Materials provided
START
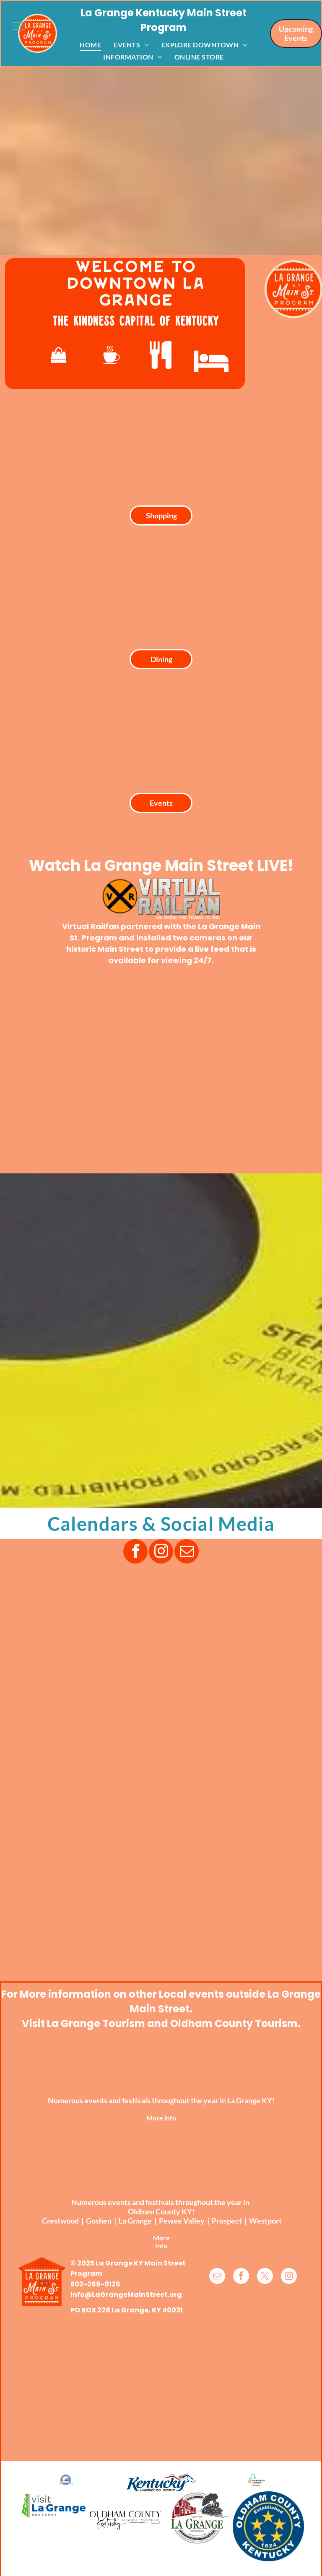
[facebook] (135, 1552)
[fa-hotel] (211, 361)
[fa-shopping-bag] (59, 355)
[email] (186, 1552)
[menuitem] (90, 44)
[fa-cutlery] (160, 355)
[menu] (18, 26)
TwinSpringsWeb (277, 2570)
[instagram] (161, 1552)
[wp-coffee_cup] (111, 355)
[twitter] (265, 2277)
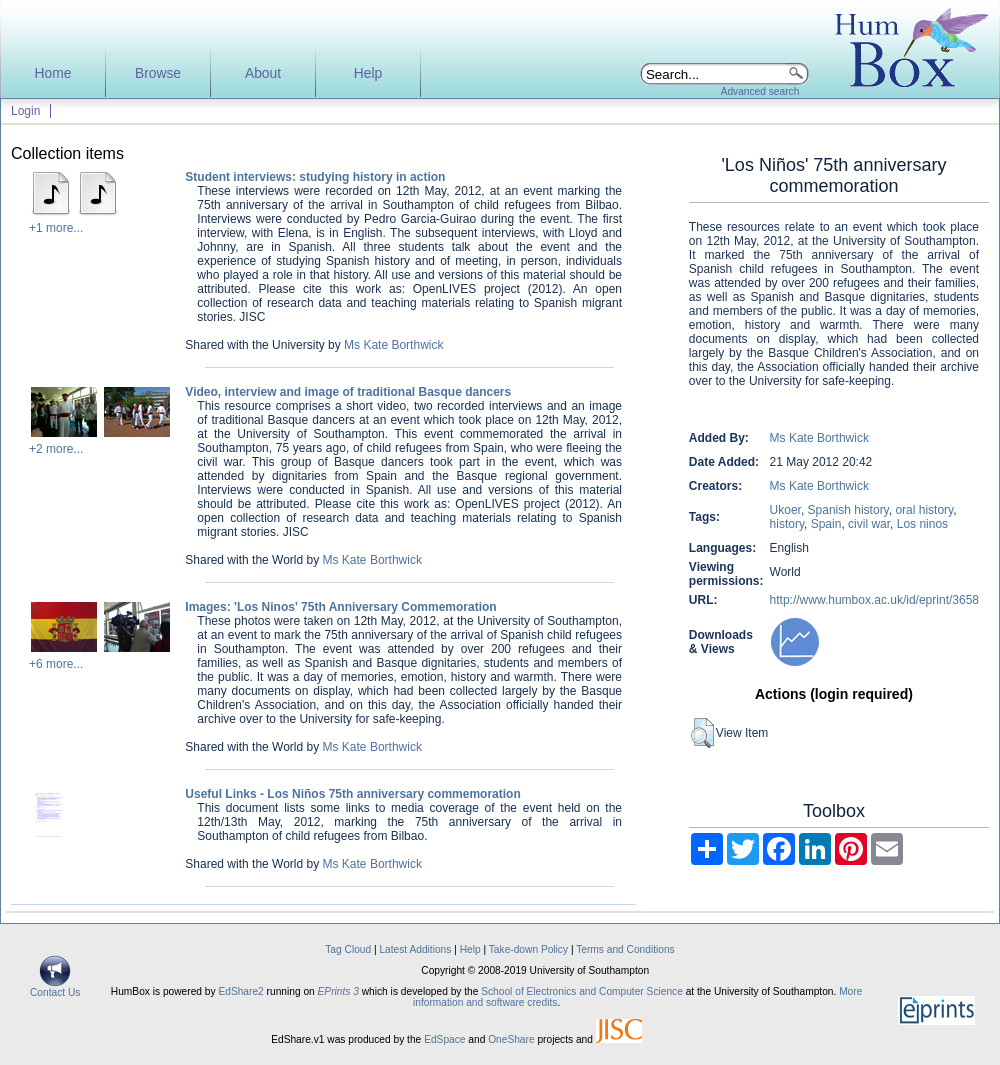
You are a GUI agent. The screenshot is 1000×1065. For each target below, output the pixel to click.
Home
END
What you should do
Format the rows above as a Markdown table with the columns Number and Content, one table row per line and blank lines omitted. Leave out the pictures.

Answer for the task
| Number | Content |
|---|---|
| 1 | [facebook] (135, 1552) |
| 2 | [fa-hotel] (211, 361) |
| 3 | [fa-shopping-bag] (59, 355) |
| 4 | [email] (186, 1552) |
| 5 | [menuitem] (90, 44) |
| 6 | [fa-cutlery] (160, 355) |
| 7 | [menu] (18, 26) |
| 8 | TwinSpringsWeb (277, 2570) |
| 9 | [instagram] (161, 1552) |
| 10 | [wp-coffee_cup] (111, 355) |
| 11 | [twitter] (265, 2277) |
| 12 | You are a GUI agent. The screenshot is 1000×1065. For each target below, output the pixel to click. |
| 13 | Home |